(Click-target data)
— Start —
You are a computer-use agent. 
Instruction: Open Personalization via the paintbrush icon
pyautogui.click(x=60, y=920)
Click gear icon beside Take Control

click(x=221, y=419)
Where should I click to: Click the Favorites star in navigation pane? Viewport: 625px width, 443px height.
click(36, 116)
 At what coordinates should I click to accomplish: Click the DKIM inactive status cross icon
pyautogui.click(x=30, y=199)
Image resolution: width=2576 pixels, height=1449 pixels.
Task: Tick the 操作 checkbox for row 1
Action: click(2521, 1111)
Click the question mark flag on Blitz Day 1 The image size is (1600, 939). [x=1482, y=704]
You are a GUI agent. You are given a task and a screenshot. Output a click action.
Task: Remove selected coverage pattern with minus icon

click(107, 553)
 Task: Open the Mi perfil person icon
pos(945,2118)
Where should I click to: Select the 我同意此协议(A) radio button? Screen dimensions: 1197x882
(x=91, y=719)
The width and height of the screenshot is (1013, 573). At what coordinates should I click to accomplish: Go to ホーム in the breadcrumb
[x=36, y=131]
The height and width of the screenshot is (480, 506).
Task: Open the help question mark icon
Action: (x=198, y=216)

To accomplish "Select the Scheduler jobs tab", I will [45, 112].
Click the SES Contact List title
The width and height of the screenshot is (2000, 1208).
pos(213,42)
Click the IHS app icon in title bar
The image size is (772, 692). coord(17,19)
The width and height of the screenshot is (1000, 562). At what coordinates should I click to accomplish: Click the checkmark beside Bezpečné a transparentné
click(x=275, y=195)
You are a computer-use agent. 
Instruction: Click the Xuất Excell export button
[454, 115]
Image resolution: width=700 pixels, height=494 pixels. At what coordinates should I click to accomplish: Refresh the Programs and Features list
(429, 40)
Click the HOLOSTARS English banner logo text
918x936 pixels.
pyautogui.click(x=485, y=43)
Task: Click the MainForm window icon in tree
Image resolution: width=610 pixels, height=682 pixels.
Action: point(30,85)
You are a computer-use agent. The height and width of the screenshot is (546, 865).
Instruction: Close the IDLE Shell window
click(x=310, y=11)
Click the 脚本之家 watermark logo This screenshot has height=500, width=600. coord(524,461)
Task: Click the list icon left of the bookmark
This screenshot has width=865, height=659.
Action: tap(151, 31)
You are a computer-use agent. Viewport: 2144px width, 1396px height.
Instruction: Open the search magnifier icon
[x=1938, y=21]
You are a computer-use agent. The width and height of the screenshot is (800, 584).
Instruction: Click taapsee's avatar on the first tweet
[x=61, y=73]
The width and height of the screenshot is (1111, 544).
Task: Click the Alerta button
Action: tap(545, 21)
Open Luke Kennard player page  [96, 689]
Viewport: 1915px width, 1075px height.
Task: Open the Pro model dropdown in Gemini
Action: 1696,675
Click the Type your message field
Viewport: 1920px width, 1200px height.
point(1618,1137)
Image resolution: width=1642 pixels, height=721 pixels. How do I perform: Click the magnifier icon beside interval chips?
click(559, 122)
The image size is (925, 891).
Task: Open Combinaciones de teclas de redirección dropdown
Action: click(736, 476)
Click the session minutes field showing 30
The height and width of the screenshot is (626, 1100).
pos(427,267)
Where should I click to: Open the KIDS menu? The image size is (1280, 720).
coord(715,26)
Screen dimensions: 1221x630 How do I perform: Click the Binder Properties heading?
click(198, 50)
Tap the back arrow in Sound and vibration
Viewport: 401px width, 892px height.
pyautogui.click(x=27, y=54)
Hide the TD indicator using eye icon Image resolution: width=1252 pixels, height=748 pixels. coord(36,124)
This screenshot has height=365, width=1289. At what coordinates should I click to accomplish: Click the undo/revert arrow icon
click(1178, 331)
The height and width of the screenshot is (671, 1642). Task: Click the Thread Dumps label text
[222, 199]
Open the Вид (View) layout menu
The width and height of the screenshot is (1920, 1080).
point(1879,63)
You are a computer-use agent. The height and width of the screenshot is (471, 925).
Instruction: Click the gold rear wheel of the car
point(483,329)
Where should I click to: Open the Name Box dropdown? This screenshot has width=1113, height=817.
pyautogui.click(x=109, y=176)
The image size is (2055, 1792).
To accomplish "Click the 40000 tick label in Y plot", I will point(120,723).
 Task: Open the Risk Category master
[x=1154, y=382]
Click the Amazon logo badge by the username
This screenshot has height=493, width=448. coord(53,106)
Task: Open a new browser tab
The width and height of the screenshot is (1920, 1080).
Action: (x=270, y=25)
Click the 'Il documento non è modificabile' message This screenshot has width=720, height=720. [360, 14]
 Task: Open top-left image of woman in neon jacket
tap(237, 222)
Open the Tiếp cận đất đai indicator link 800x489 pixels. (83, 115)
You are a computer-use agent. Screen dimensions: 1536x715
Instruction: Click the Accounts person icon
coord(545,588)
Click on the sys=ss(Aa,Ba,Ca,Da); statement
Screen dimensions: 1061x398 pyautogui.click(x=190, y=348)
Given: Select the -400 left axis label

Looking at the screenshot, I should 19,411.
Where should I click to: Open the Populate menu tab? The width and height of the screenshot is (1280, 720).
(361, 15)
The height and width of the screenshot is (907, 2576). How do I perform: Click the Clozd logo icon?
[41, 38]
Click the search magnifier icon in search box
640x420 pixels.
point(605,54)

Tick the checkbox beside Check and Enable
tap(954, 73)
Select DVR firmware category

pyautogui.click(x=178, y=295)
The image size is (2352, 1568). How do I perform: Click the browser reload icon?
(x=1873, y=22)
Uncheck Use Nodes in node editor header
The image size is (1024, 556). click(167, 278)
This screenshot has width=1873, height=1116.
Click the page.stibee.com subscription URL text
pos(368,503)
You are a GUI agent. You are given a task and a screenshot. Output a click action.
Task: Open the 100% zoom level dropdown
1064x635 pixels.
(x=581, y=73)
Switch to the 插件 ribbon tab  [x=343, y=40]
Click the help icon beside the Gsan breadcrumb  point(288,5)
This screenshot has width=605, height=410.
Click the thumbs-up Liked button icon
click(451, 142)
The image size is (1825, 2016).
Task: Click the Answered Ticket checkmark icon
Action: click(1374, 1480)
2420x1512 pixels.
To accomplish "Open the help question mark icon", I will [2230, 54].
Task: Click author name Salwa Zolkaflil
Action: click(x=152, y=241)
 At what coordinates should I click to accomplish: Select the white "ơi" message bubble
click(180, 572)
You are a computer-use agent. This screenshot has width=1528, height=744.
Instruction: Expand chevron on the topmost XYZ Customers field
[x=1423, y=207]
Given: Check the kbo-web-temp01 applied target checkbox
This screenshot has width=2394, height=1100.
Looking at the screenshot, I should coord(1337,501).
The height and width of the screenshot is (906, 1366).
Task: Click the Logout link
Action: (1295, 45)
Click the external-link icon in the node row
— End —
Directions for this task: Copy all of the records above word for word, from the first line to the last.

Reply:
You are a computer-use agent. 
Instruction: Open Personalization via the paintbrush icon
pyautogui.click(x=60, y=920)
Click gear icon beside Take Control

click(x=221, y=419)
Where should I click to: Click the Favorites star in navigation pane? Viewport: 625px width, 443px height.
click(36, 116)
 At what coordinates should I click to accomplish: Click the DKIM inactive status cross icon
pyautogui.click(x=30, y=199)
Image resolution: width=2576 pixels, height=1449 pixels.
Task: Tick the 操作 checkbox for row 1
Action: click(2521, 1111)
Click the question mark flag on Blitz Day 1 The image size is (1600, 939). [x=1482, y=704]
You are a GUI agent. You are given a task and a screenshot. Output a click action.
Task: Remove selected coverage pattern with minus icon

click(107, 553)
 Task: Open the Mi perfil person icon
pos(945,2118)
Where should I click to: Select the 我同意此协议(A) radio button? Screen dimensions: 1197x882
(x=91, y=719)
The width and height of the screenshot is (1013, 573). At what coordinates should I click to accomplish: Go to ホーム in the breadcrumb
[x=36, y=131]
The height and width of the screenshot is (480, 506).
Task: Open the help question mark icon
Action: (x=198, y=216)

To accomplish "Select the Scheduler jobs tab", I will [45, 112].
Click the SES Contact List title
The width and height of the screenshot is (2000, 1208).
pos(213,42)
Click the IHS app icon in title bar
The image size is (772, 692). coord(17,19)
The width and height of the screenshot is (1000, 562). At what coordinates should I click to accomplish: Click the checkmark beside Bezpečné a transparentné
click(x=275, y=195)
You are a computer-use agent. 
Instruction: Click the Xuất Excell export button
[454, 115]
Image resolution: width=700 pixels, height=494 pixels. At what coordinates should I click to accomplish: Refresh the Programs and Features list
(429, 40)
Click the HOLOSTARS English banner logo text
918x936 pixels.
pyautogui.click(x=485, y=43)
Task: Click the MainForm window icon in tree
Image resolution: width=610 pixels, height=682 pixels.
Action: point(30,85)
You are a computer-use agent. The height and width of the screenshot is (546, 865).
Instruction: Close the IDLE Shell window
click(x=310, y=11)
Click the 脚本之家 watermark logo This screenshot has height=500, width=600. coord(524,461)
Task: Click the list icon left of the bookmark
This screenshot has width=865, height=659.
Action: tap(151, 31)
You are a computer-use agent. Viewport: 2144px width, 1396px height.
Instruction: Open the search magnifier icon
[x=1938, y=21]
You are a computer-use agent. The width and height of the screenshot is (800, 584).
Instruction: Click taapsee's avatar on the first tweet
[x=61, y=73]
The width and height of the screenshot is (1111, 544).
Task: Click the Alerta button
Action: tap(545, 21)
Open Luke Kennard player page  [96, 689]
Viewport: 1915px width, 1075px height.
Task: Open the Pro model dropdown in Gemini
Action: 1696,675
Click the Type your message field
Viewport: 1920px width, 1200px height.
point(1618,1137)
Image resolution: width=1642 pixels, height=721 pixels. How do I perform: Click the magnifier icon beside interval chips?
click(559, 122)
The image size is (925, 891).
Task: Open Combinaciones de teclas de redirección dropdown
Action: click(736, 476)
Click the session minutes field showing 30
The height and width of the screenshot is (626, 1100).
pos(427,267)
Where should I click to: Open the KIDS menu? The image size is (1280, 720).
coord(715,26)
Screen dimensions: 1221x630 How do I perform: Click the Binder Properties heading?
click(198, 50)
Tap the back arrow in Sound and vibration
Viewport: 401px width, 892px height.
pyautogui.click(x=27, y=54)
Hide the TD indicator using eye icon Image resolution: width=1252 pixels, height=748 pixels. coord(36,124)
This screenshot has height=365, width=1289. At what coordinates should I click to accomplish: Click the undo/revert arrow icon
click(1178, 331)
The height and width of the screenshot is (671, 1642). Task: Click the Thread Dumps label text
[222, 199]
Open the Вид (View) layout menu
The width and height of the screenshot is (1920, 1080).
point(1879,63)
You are a computer-use agent. The height and width of the screenshot is (471, 925).
Instruction: Click the gold rear wheel of the car
point(483,329)
Where should I click to: Open the Name Box dropdown? This screenshot has width=1113, height=817.
pyautogui.click(x=109, y=176)
The image size is (2055, 1792).
To accomplish "Click the 40000 tick label in Y plot", I will point(120,723).
 Task: Open the Risk Category master
[x=1154, y=382]
Click the Amazon logo badge by the username
This screenshot has height=493, width=448. coord(53,106)
Task: Open a new browser tab
The width and height of the screenshot is (1920, 1080).
Action: (x=270, y=25)
Click the 'Il documento non è modificabile' message This screenshot has width=720, height=720. [360, 14]
 Task: Open top-left image of woman in neon jacket
tap(237, 222)
Open the Tiếp cận đất đai indicator link 800x489 pixels. (83, 115)
You are a computer-use agent. Screen dimensions: 1536x715
Instruction: Click the Accounts person icon
coord(545,588)
Click on the sys=ss(Aa,Ba,Ca,Da); statement
Screen dimensions: 1061x398 pyautogui.click(x=190, y=348)
Given: Select the -400 left axis label

Looking at the screenshot, I should 19,411.
Where should I click to: Open the Populate menu tab? The width and height of the screenshot is (1280, 720).
(361, 15)
The height and width of the screenshot is (907, 2576). How do I perform: Click the Clozd logo icon?
[41, 38]
Click the search magnifier icon in search box
640x420 pixels.
point(605,54)

Tick the checkbox beside Check and Enable
tap(954, 73)
Select DVR firmware category

pyautogui.click(x=178, y=295)
The image size is (2352, 1568). How do I perform: Click the browser reload icon?
(x=1873, y=22)
Uncheck Use Nodes in node editor header
The image size is (1024, 556). click(167, 278)
This screenshot has width=1873, height=1116.
Click the page.stibee.com subscription URL text
pos(368,503)
You are a GUI agent. You are given a task and a screenshot. Output a click action.
Task: Open the 100% zoom level dropdown
1064x635 pixels.
(x=581, y=73)
Switch to the 插件 ribbon tab  [x=343, y=40]
Click the help icon beside the Gsan breadcrumb  point(288,5)
This screenshot has width=605, height=410.
Click the thumbs-up Liked button icon
click(451, 142)
The image size is (1825, 2016).
Task: Click the Answered Ticket checkmark icon
Action: click(1374, 1480)
2420x1512 pixels.
To accomplish "Open the help question mark icon", I will [2230, 54].
Task: Click author name Salwa Zolkaflil
Action: click(x=152, y=241)
 At what coordinates should I click to accomplish: Select the white "ơi" message bubble
click(180, 572)
You are a computer-use agent. This screenshot has width=1528, height=744.
Instruction: Expand chevron on the topmost XYZ Customers field
[x=1423, y=207]
Given: Check the kbo-web-temp01 applied target checkbox
This screenshot has width=2394, height=1100.
Looking at the screenshot, I should coord(1337,501).
The height and width of the screenshot is (906, 1366).
Task: Click the Logout link
Action: (1295, 45)
Click the external-link icon in the node row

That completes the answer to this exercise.